GIVEN PROBLEM >> Rewrite these items with every "menu" changed to "dropdown" and nothing else altered, leaving out the pictures.

RECORD EXTRACTS >>
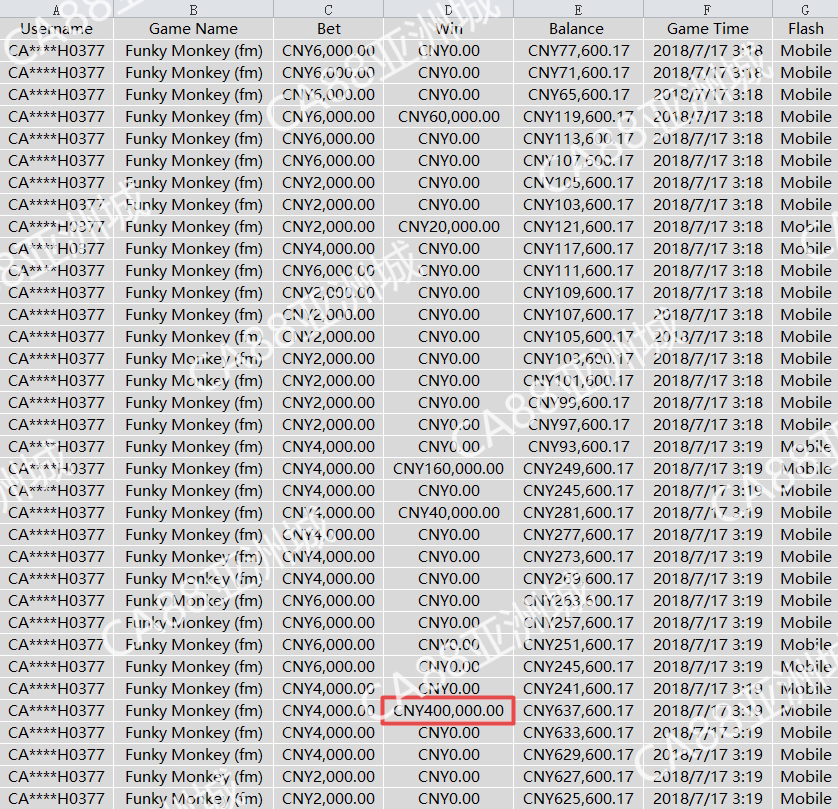This screenshot has width=838, height=809.
Task: Click the Game Time header cell
Action: coord(707,28)
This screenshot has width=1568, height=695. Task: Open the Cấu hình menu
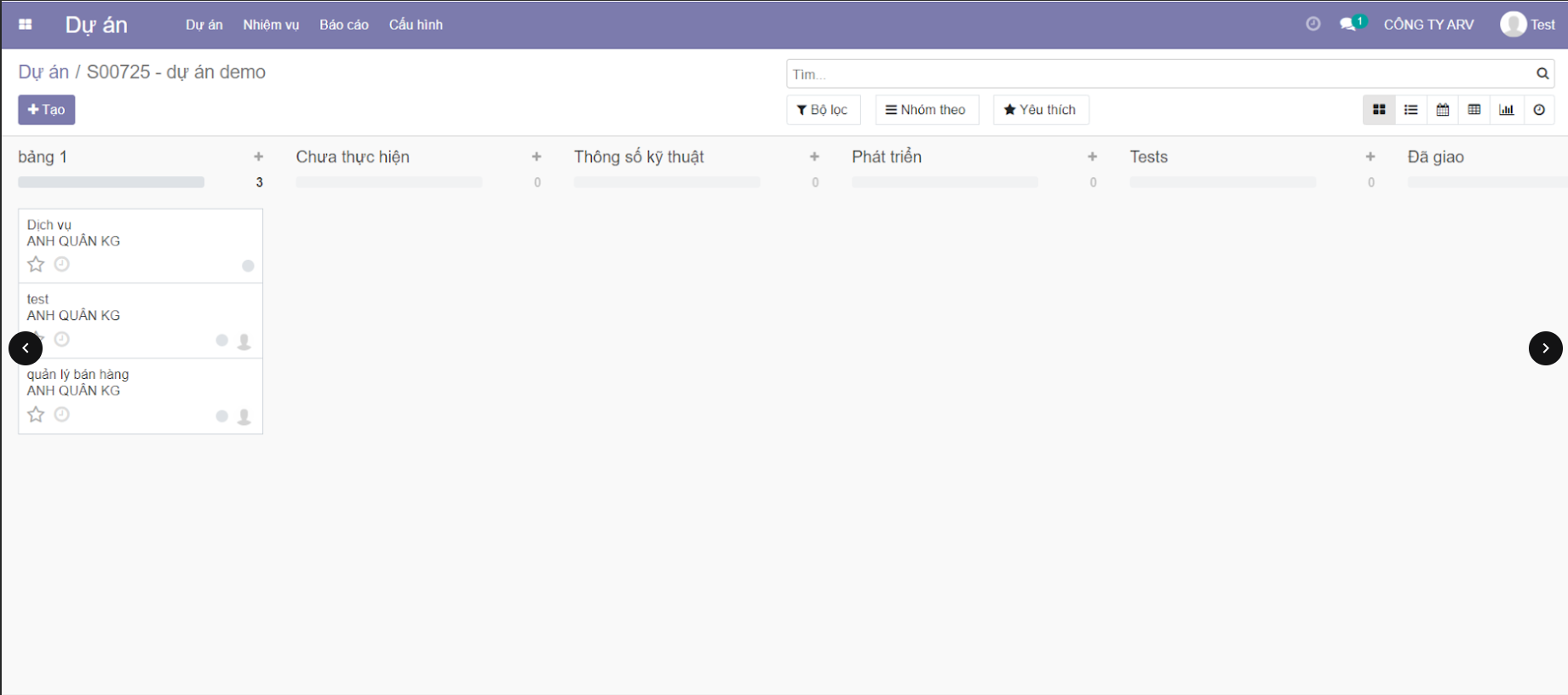416,25
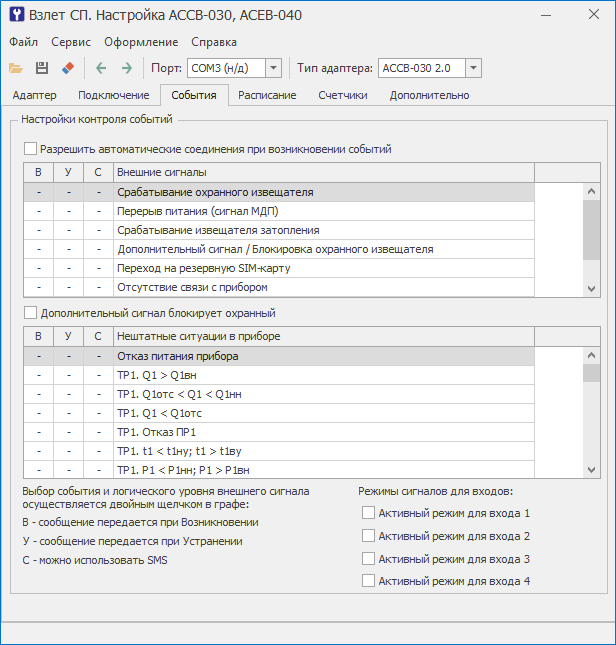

PROBLEM SOLUTION >>
This screenshot has width=838, height=809.
Task: Click the Game Time header cell
Action: coord(707,28)
This screenshot has width=1568, height=695. Task: Open the Cấu hình dropdown
416,25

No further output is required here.